- TASK TO COMPLETE:
Please give back, word for word, only the lines starting at the one containing "Task: Click the inbox icon beside submit" and ending at the one containing "Viewport: 1024px width, 629px height." within the material below.

- RECORDS SUPPLIED:
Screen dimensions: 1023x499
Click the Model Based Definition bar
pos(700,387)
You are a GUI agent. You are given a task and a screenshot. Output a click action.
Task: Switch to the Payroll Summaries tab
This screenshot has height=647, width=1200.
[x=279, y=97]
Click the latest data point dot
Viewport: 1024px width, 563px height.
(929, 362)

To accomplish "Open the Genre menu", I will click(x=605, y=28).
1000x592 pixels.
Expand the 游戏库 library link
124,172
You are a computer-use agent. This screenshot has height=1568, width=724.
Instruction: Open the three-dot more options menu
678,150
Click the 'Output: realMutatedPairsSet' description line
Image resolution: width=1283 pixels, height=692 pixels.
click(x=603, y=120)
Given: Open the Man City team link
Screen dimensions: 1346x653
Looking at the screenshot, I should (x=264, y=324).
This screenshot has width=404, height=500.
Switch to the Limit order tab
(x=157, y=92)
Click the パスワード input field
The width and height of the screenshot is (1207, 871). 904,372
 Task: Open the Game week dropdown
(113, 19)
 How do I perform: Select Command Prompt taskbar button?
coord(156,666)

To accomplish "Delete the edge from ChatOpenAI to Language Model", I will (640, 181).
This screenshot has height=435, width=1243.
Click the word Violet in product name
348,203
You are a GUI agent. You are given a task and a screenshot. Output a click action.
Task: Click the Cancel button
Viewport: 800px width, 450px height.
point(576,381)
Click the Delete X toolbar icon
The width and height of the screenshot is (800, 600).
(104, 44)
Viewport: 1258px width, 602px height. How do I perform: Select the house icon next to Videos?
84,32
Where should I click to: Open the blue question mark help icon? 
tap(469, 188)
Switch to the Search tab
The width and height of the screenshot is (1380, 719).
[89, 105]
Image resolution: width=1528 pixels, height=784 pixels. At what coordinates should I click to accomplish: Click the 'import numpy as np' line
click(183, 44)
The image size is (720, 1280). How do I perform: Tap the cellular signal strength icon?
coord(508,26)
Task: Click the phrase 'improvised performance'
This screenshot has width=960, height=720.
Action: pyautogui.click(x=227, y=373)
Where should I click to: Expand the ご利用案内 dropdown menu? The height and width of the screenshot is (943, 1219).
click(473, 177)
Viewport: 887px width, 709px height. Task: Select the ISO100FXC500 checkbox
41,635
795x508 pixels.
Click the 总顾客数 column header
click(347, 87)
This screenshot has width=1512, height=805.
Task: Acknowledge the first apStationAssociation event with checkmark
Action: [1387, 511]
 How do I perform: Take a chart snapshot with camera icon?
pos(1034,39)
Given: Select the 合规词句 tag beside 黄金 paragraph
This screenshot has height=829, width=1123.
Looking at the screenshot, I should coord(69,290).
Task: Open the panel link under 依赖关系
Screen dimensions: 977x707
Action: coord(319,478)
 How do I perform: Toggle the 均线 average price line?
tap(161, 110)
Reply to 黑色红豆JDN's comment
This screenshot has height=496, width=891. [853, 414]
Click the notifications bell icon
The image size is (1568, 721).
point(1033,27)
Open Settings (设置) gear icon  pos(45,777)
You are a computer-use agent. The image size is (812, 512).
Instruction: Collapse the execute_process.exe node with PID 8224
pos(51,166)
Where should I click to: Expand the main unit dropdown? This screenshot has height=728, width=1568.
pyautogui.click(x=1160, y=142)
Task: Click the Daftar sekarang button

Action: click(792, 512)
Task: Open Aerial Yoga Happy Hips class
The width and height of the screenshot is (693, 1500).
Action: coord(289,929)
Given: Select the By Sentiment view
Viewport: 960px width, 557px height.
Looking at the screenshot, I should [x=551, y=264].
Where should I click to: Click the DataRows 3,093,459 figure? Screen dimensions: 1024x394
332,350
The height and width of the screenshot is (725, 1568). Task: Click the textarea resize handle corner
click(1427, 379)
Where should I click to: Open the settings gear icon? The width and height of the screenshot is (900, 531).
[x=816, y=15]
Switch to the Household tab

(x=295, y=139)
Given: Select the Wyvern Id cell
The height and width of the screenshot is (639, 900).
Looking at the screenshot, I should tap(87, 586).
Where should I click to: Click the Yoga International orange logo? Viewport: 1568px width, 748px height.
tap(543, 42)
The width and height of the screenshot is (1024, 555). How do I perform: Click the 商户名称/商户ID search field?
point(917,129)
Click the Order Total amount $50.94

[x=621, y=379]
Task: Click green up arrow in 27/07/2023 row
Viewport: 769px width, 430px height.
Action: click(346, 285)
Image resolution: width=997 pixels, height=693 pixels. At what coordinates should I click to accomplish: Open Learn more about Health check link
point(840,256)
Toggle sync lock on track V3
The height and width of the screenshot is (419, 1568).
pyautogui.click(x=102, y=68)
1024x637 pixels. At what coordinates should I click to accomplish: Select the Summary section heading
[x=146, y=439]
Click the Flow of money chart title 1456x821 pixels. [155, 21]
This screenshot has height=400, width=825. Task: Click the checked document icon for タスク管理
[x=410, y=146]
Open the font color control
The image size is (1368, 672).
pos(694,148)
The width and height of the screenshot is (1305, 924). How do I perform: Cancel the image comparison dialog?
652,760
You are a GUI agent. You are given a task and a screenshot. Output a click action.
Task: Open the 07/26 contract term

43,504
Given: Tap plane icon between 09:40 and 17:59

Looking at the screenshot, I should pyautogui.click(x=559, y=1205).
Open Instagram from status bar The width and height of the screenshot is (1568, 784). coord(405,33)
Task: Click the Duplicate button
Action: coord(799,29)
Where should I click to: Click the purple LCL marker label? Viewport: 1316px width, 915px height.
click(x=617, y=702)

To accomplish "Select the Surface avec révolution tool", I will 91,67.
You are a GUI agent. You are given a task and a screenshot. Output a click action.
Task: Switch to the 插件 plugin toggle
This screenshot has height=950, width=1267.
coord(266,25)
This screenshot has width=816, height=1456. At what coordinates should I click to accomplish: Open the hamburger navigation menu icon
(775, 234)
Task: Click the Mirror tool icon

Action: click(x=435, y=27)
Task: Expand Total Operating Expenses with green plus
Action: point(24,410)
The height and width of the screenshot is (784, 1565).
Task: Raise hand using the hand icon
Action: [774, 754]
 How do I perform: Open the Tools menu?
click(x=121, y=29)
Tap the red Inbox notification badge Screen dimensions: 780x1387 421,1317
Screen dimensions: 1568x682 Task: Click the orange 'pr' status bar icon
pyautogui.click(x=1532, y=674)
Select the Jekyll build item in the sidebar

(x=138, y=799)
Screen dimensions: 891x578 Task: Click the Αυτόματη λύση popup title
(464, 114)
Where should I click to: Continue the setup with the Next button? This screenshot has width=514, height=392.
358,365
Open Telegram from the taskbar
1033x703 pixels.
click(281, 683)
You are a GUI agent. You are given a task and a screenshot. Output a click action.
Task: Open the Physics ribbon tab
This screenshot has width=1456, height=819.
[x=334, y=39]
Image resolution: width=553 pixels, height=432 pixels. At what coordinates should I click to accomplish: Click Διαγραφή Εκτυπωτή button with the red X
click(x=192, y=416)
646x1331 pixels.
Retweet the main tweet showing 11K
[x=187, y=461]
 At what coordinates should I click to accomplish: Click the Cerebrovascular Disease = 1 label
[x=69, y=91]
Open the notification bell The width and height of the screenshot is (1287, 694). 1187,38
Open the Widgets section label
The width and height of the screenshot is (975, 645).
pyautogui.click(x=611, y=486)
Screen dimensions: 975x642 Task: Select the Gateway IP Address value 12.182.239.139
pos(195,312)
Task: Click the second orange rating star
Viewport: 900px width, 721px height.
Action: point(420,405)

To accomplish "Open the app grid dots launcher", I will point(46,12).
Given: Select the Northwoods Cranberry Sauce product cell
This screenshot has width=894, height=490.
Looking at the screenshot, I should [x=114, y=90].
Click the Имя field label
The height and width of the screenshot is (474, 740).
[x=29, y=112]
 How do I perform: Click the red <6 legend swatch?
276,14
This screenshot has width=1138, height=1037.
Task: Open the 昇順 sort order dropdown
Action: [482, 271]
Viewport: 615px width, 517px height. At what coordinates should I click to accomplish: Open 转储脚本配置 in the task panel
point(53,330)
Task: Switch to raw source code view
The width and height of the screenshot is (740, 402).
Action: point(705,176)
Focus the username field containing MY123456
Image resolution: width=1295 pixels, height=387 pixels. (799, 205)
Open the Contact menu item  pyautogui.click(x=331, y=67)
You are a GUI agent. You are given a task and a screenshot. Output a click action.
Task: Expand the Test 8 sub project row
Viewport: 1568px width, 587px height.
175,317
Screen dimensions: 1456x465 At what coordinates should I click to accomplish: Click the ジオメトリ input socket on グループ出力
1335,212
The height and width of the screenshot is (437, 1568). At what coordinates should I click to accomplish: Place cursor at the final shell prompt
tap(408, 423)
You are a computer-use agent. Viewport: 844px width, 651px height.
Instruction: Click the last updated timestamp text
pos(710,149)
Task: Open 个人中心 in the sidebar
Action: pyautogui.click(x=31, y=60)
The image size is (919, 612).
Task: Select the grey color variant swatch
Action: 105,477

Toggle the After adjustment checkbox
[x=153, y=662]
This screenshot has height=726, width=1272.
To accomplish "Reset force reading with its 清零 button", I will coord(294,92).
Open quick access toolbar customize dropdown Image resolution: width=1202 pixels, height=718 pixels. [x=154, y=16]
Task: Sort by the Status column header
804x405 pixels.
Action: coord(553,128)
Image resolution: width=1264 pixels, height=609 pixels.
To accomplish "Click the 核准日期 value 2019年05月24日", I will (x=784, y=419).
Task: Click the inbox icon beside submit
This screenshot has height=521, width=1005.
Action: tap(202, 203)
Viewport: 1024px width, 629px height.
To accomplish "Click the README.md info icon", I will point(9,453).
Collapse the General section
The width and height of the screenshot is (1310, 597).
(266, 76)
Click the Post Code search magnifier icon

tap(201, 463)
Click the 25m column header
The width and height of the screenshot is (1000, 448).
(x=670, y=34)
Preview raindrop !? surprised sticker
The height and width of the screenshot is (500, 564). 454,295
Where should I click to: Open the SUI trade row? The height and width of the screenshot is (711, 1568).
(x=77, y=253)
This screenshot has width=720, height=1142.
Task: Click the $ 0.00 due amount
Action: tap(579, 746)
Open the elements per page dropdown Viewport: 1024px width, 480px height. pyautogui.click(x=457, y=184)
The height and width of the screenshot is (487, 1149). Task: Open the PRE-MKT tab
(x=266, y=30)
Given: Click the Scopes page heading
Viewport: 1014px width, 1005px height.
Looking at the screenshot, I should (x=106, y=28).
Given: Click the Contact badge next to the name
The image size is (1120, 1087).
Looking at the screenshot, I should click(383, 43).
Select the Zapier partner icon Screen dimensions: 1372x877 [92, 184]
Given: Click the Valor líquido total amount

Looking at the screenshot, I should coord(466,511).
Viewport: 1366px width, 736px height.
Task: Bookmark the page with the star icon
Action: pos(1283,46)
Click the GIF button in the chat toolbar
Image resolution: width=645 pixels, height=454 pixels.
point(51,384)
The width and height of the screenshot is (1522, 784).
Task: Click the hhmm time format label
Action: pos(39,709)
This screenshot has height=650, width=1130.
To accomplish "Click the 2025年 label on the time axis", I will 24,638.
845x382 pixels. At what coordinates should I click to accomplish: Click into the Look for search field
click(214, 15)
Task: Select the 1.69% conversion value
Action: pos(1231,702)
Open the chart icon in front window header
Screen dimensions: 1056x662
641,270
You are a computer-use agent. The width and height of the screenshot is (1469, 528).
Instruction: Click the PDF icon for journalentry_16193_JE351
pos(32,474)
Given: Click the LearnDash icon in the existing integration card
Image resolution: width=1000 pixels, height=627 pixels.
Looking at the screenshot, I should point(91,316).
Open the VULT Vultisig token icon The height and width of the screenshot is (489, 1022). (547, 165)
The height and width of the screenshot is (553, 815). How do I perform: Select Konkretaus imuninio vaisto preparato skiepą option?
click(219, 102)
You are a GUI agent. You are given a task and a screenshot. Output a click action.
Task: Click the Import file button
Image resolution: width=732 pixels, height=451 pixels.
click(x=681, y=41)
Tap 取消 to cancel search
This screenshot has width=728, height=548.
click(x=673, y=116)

- RESPONSE TO THIS TASK:
Task: Click the inbox icon beside submit
This screenshot has height=521, width=1005.
Action: tap(202, 203)
Viewport: 1024px width, 629px height.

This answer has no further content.